In the records below, find the line containing "Image resolution: width=452" and return it together with every later line, exactly as written; pictures are to be omitted.

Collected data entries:
--- START ---

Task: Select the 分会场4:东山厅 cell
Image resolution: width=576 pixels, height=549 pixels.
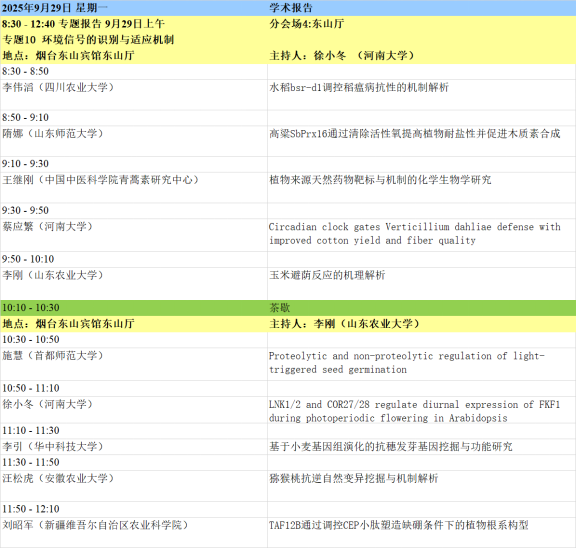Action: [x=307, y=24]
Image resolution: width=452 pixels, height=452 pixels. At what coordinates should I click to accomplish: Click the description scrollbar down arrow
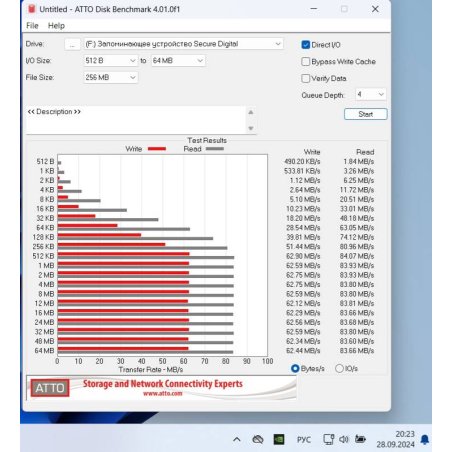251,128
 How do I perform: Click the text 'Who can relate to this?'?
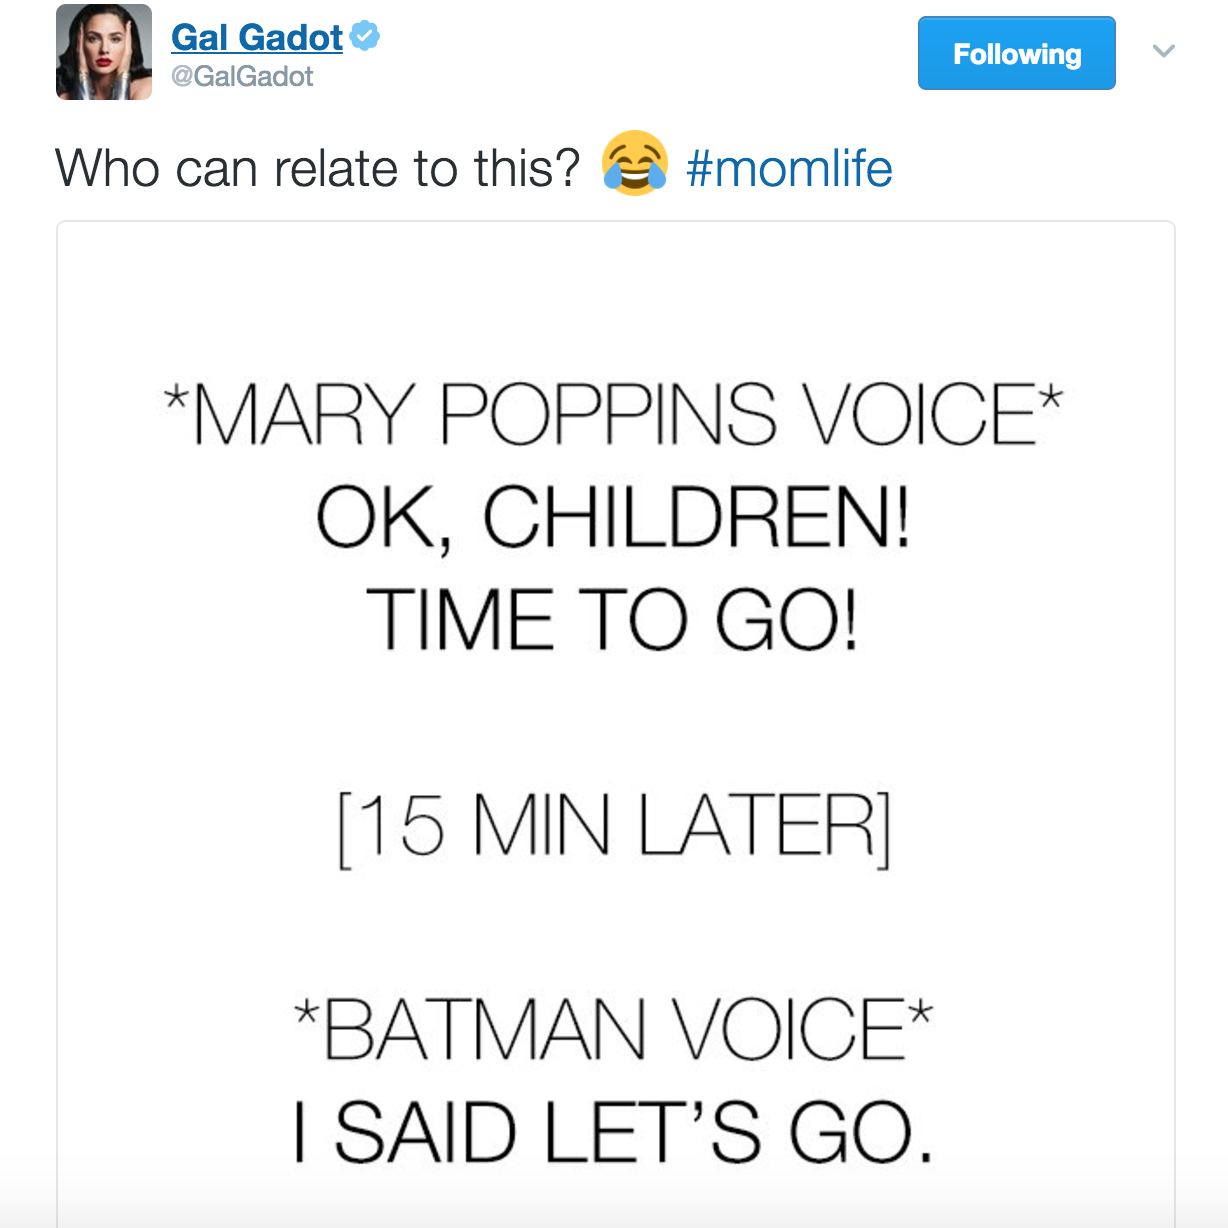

--- END ---

Exercise solution:
Image resolution: width=452 pixels, height=452 pixels. At what coordinates should I click to accomplish: Click the description scrollbar down arrow
251,128
 How do I perform: Click the text 'Who can relate to this?'?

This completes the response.